The concern I have is the condition of the crank. #4 had a chunk of piston missing when I got it. I originally replaced all four with complete pistons and rods, but #4 would seize up once the cap was tightened on. I was able to get it to run and spin pretty smoothly by transferring the original rods to the new caps. I'm worried that it's egg-shaped.

This is also the first engine I've ever done a hone and rings on. Compression was good and there was no blowby, so I feel good about that. Still, if I get that far in, I'd probably ask a machine shop to just triple-check everything.
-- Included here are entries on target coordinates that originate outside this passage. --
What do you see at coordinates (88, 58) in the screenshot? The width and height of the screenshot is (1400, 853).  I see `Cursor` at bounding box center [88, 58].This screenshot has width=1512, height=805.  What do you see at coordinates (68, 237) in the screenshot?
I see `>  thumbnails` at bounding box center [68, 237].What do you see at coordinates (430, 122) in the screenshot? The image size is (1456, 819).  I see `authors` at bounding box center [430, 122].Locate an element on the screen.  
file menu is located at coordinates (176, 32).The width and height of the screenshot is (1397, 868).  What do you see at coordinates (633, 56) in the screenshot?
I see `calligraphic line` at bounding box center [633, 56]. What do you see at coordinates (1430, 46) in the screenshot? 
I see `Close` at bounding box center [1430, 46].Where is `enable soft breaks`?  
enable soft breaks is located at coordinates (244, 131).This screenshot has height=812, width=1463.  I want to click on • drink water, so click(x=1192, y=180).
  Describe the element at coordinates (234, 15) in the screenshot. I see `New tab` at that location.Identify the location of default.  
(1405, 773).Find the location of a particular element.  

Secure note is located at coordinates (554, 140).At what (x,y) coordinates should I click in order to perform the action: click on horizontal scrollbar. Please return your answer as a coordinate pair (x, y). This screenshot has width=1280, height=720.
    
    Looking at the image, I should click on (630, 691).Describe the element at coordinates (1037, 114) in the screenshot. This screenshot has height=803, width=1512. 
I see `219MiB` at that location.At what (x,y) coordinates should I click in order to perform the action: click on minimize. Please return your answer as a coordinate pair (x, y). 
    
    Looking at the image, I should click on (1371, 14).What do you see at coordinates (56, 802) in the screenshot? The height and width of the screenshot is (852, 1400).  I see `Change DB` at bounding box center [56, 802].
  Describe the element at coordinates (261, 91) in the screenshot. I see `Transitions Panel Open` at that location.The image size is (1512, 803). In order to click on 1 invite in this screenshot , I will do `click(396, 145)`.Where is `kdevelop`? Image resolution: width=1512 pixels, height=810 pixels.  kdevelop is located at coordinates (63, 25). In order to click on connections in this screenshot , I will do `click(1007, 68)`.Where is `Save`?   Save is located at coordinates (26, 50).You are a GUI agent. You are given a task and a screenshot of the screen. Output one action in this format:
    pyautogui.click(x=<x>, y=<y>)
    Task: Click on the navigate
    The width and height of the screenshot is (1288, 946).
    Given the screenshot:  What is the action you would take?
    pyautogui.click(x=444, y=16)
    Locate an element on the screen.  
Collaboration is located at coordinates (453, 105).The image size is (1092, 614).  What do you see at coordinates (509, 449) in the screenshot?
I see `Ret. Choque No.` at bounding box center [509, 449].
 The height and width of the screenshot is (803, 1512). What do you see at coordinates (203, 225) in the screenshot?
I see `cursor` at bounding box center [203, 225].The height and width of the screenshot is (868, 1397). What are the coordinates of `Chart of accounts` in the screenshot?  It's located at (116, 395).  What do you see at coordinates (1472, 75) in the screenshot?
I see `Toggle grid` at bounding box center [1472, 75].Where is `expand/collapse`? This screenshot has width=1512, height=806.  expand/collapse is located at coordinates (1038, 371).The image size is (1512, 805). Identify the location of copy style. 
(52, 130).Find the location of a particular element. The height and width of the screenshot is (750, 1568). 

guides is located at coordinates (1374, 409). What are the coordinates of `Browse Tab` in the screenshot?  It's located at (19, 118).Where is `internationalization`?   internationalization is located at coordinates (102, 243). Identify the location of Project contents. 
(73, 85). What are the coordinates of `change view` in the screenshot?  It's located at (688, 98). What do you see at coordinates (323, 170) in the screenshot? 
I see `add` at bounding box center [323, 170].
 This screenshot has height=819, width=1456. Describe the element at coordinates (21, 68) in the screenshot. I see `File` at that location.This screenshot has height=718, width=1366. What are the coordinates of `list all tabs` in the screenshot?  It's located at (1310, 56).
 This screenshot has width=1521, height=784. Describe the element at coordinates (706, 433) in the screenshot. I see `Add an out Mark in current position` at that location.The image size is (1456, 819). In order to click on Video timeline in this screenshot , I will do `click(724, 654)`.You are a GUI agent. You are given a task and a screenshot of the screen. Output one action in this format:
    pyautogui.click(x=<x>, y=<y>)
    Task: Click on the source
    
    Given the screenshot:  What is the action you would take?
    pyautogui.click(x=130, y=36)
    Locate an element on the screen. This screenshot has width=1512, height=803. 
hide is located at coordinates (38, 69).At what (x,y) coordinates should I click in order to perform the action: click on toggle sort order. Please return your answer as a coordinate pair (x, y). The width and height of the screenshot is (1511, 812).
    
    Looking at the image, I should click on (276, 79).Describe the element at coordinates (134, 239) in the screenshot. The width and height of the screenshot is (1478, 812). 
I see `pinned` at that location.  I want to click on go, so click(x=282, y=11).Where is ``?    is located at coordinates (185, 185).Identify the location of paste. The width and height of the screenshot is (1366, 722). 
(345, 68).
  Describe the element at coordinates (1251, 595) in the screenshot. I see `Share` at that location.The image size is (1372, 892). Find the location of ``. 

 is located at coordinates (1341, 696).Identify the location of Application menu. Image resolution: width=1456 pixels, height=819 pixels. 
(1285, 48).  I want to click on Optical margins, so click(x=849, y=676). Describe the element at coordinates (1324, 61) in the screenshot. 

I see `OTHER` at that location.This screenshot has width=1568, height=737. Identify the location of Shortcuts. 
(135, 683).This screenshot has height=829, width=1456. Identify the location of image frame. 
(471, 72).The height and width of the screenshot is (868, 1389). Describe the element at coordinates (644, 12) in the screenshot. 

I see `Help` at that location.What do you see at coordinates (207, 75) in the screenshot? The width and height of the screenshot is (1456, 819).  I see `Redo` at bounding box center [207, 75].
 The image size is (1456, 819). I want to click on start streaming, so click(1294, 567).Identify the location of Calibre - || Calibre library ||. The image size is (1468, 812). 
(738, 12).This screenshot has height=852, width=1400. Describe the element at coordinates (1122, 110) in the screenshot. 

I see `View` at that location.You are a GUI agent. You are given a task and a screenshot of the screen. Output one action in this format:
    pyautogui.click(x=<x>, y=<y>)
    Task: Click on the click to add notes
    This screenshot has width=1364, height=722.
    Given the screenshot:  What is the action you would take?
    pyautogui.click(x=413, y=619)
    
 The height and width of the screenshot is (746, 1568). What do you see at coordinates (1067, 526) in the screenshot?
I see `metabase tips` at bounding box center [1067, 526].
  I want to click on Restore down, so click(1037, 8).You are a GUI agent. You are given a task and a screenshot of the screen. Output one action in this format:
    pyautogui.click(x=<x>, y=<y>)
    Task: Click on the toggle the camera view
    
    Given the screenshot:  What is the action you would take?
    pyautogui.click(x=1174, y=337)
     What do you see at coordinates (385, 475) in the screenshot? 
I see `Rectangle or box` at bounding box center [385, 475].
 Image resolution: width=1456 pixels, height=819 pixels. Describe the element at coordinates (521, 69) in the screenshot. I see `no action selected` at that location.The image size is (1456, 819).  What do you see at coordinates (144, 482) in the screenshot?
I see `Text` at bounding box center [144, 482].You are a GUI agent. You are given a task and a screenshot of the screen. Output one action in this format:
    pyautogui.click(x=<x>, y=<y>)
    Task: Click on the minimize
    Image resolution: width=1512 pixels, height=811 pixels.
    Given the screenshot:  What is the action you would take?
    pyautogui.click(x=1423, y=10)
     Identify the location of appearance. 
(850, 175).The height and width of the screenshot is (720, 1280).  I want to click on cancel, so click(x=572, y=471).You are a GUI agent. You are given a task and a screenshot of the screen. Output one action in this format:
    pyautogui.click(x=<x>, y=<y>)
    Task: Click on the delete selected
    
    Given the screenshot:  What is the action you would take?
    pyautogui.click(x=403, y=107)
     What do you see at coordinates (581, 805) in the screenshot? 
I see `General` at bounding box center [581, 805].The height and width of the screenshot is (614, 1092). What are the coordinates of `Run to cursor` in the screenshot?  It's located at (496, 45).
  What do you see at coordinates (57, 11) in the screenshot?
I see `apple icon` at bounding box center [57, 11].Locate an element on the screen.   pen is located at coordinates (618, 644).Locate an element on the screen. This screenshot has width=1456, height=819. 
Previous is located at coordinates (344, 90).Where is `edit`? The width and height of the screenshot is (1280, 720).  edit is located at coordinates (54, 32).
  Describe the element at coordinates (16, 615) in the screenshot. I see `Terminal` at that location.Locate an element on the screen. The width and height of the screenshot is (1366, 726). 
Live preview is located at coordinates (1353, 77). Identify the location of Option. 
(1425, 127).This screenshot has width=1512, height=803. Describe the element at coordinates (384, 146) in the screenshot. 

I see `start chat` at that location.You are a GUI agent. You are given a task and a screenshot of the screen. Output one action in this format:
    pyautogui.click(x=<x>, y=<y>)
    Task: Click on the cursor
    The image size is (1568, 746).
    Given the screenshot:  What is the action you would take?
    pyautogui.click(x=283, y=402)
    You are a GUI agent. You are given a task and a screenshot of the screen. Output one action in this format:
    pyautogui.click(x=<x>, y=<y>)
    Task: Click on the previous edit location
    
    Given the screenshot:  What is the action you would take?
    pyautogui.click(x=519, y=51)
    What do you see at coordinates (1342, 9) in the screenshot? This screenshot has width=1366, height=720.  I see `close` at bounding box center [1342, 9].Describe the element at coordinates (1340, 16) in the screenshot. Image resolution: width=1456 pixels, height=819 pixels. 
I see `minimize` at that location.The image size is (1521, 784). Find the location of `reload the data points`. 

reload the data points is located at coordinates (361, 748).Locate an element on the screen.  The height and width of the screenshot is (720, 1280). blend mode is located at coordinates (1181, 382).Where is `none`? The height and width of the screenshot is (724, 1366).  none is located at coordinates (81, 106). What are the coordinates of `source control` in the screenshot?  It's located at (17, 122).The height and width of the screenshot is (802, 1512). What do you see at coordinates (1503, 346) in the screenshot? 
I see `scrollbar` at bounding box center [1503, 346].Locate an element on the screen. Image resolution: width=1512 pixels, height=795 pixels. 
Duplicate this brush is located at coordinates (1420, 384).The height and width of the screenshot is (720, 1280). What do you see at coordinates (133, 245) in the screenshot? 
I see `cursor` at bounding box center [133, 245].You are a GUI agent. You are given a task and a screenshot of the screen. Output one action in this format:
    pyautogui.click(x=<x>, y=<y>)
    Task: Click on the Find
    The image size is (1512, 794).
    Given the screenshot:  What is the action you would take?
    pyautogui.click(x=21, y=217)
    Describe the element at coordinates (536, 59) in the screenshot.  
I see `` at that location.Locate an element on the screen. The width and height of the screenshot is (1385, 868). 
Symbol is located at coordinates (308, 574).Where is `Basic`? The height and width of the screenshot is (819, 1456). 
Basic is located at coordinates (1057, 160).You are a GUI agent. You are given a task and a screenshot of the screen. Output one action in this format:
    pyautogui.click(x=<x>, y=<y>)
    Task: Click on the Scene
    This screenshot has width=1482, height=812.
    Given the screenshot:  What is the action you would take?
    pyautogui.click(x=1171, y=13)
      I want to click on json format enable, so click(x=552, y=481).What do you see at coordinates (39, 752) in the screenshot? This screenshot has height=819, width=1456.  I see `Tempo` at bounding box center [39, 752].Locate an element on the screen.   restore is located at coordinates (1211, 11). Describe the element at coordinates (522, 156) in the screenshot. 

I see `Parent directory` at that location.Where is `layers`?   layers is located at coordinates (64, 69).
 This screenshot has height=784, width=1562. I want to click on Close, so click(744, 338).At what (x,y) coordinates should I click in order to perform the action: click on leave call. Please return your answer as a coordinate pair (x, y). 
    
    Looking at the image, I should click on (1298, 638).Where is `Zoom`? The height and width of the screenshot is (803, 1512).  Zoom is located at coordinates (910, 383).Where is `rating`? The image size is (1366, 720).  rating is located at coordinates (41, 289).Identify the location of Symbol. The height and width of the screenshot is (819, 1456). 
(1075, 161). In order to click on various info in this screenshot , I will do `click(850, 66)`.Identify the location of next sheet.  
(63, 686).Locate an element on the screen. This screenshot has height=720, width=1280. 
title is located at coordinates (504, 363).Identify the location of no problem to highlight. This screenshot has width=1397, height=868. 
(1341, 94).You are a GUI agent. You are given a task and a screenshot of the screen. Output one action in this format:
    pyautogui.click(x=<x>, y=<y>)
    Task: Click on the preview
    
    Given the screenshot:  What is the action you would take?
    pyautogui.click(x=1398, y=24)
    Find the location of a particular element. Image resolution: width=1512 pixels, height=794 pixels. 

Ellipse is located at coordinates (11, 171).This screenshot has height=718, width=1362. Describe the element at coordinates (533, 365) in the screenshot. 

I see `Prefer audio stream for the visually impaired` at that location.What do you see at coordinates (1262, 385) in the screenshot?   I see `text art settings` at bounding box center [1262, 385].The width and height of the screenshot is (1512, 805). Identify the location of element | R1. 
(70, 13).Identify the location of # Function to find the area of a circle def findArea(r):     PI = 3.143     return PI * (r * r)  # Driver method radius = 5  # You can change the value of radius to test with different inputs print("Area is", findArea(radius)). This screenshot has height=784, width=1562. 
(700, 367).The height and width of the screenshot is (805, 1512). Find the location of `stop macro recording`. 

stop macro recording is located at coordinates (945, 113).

Yeah the air hammer was the best part...
U can mic the crank journals by hand in multiple places to see if it's warped. But you have to resize the rods if the caps are mixed up. When I did the 2.5T1 I made sure to keep all the caps with their prospective rods. I got a couple hundred miles on a sidewalk rebuild using $60 piston/ring set I measured nothing used Autozone lucus assembly lube and torqued the ARP rod bolts to 55 instead of 50 on the spec because my 15 year old beam torque wrench is prob inaccurate as the scale fell off a few times. It spun easy by hand to line up the timing belt I never took off just zip tied the belt to the cam gear.too lazy to take the belts/covers off

I dunno what this thing is but this is the tool to measure the journal to see if it's out of round...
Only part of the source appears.